Look at the haunted faces of your newspaper editors and you will realize that their job—with the internet and radio providing stiff competition—is getting harder by the day and it calls for more than just cobbling words together.

And in an economy gone belly-up like ours, businesses constantly have to cut back on expenses to survive; meaning newsrooms have to do more on far less for an audience that is on a constant 24-hour news cycle.

If running a newspaper is no child’s play, then you have to be utterly brave to want to own one, particularly a new publication with no track record aimed at a readership with no disposable income.

I think the owners of SkyNews only realized quite how expensive it is to run a newspaper once Bingu had died and they were left with an operation to run and workers to pay but without the nepotism and patronage that the DPP had offered.

Then they had to face the never-ending costs of a start-up operation: expensively imported newsprint, computer equipment, technical people to employ, advertising people to pay, enough talented writers to fill those pages with stuff that people might actually want to read, printing and distribution costs and god knows what else.

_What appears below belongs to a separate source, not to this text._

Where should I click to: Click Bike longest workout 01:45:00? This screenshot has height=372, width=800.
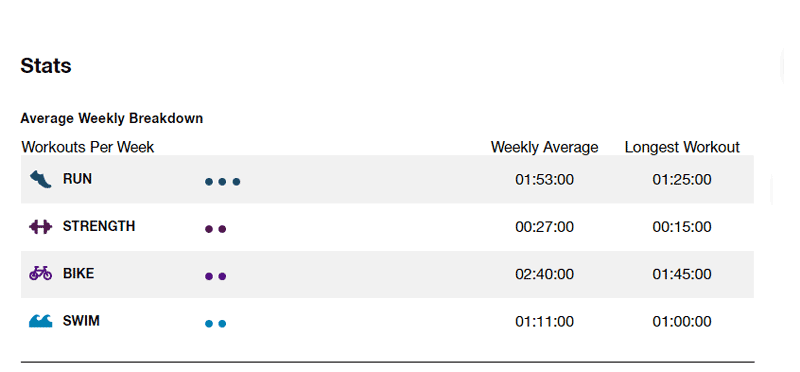point(682,274)
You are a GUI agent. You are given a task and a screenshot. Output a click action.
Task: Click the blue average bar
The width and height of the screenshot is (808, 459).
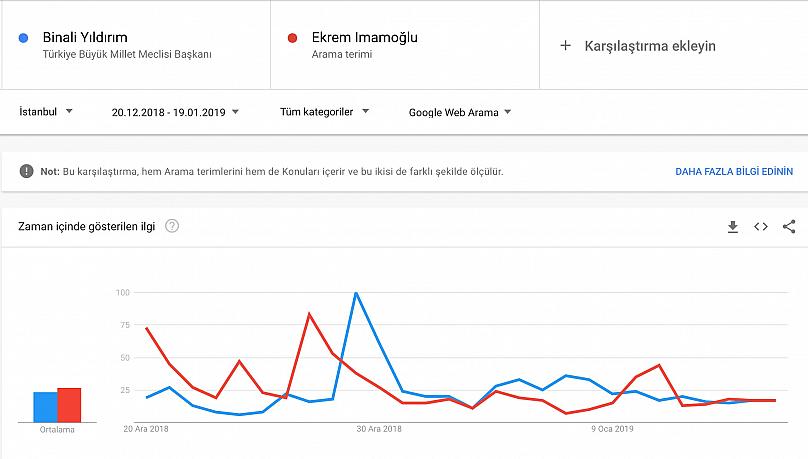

Even if SkyNews filched all government advertising from the day it started, it still would cost the owners a fortune to run today. So with the DPP gone, government advertising dried up and the owners must have asked themselves why pour money into a hole when you can buy a minibus and ply the routes to make quick cash.

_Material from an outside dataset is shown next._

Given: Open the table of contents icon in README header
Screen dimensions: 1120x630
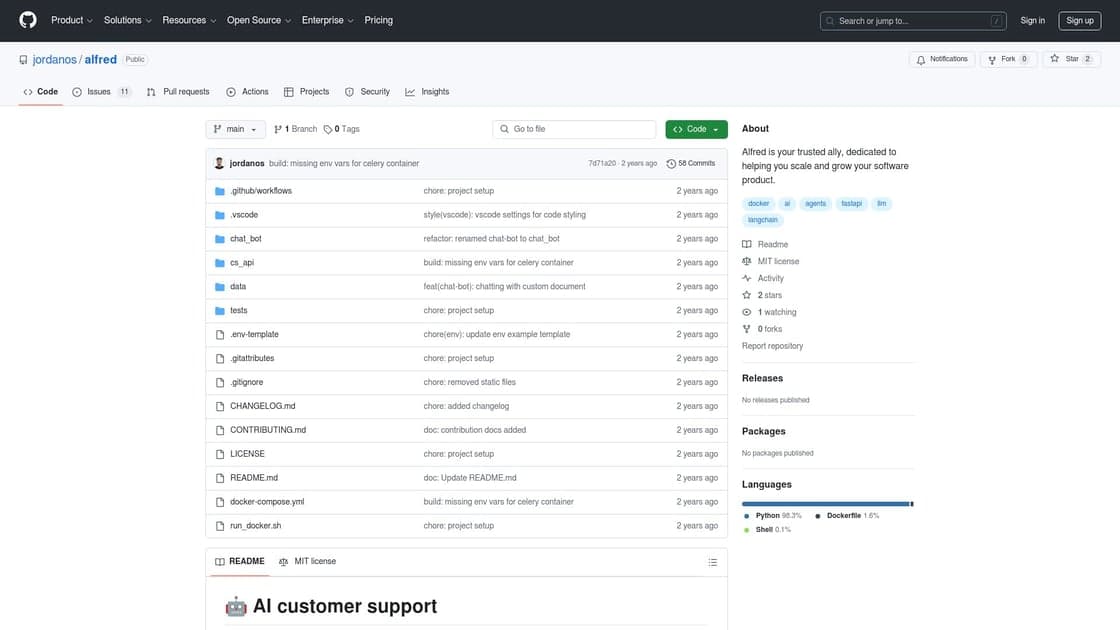Looking at the screenshot, I should (710, 560).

You don’t become rich by stuffing about with things that could conceivably make a loss, do you? Politicians usually only get involved with business ventures that will bring in the quick buck to fund their constant craving for bling. They sometimes don’t pay their staff and at The Guardian reporters were fired without warning and at Galaxy Radio they worked months on end without pay…that is what working for a politician’s enterprise is all about.

Granted, The Guardian is dead and buried but where to now for SkyNews? If the owners have already started developing cold feet about funding their enterprise then this paper is as good as dead, too. For it to resurrect, either a new knight needs to be found or an alternative source of funding has to be considered.

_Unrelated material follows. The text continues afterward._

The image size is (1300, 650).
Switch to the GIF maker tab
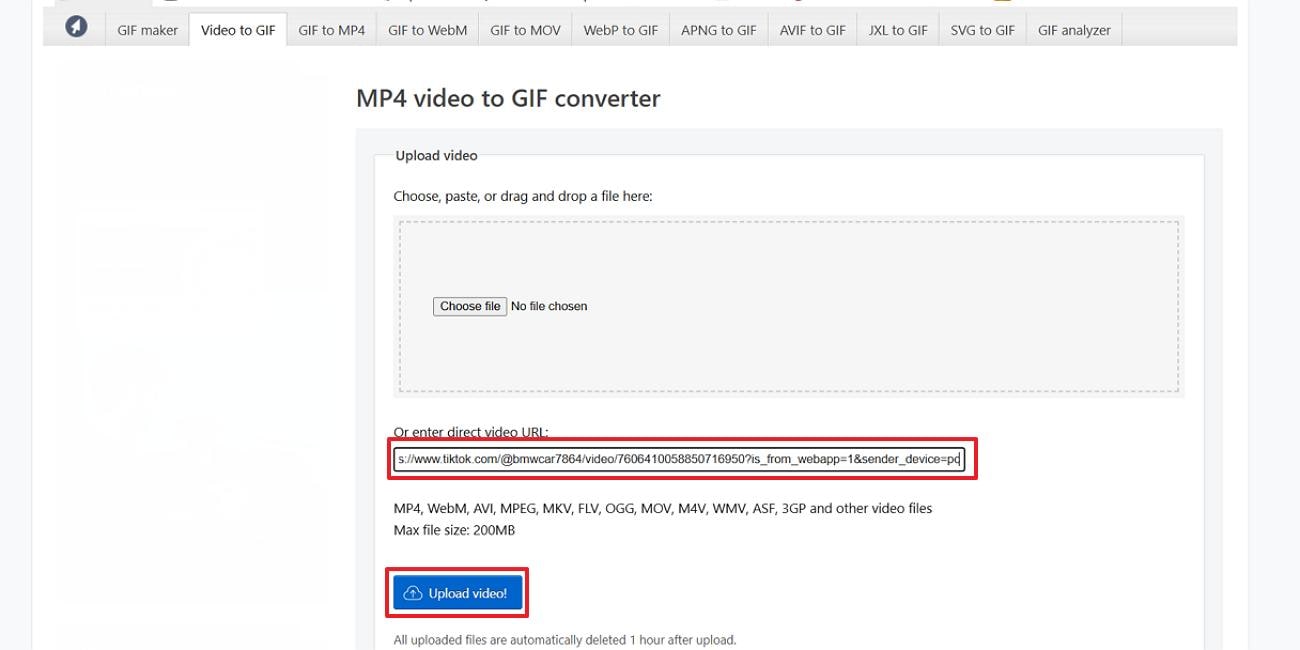(146, 30)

And you have to spare a thought for the staff left on that sinking ship. Since there aren’t too many jobs being generated in journalism at the moment, they will probably have no alternative but to hang in there and hope they will get paid end of this month.

From a reputational point of view, SkyNews is finished—just like The Guardian is dead—unless it can attract very high-caliber people to instill confidence in what remains of the staff and potential advertisers and convince the readers that it is a reformed entity. But that, I might add, is as unlikely as Peter Mutharika becoming second vice-president of Malawi.

But apart from the owners and workers of The Guardian and SkyNews, is anyone else suffering high blood pressure because these two publications are no longer on the streets? Probably not. Why would anyone cry over media that specializes in pouring vitriol and has an agenda so clearly one-sided it is openly antagonistic to anyone else with a different view?

In the sad tales of their demise are the lessons for all of us.

These two are gone but for lovers of newspapers it shouldn’t all be doom and gloom because you still have credible newspapers with quality content on the market. The Daily Times was first published in 1895 and—with over 100 years of experience—it is not about to let you down now.

I know some readers have been disconcerted with the print media they have migrated to the internet but I wouldn’t imagine reading a copy of The Sunday Times on a computer screen and deriving as much pleasure as I do flipping the pages and smelling the ink.

The recipe for newspaper survival in this hostile environment seems very simple. Print quality copy and you will find readers. But if you temper with that, your decline will be irreversible because no media that doesn’t take its audience too seriously can prosper.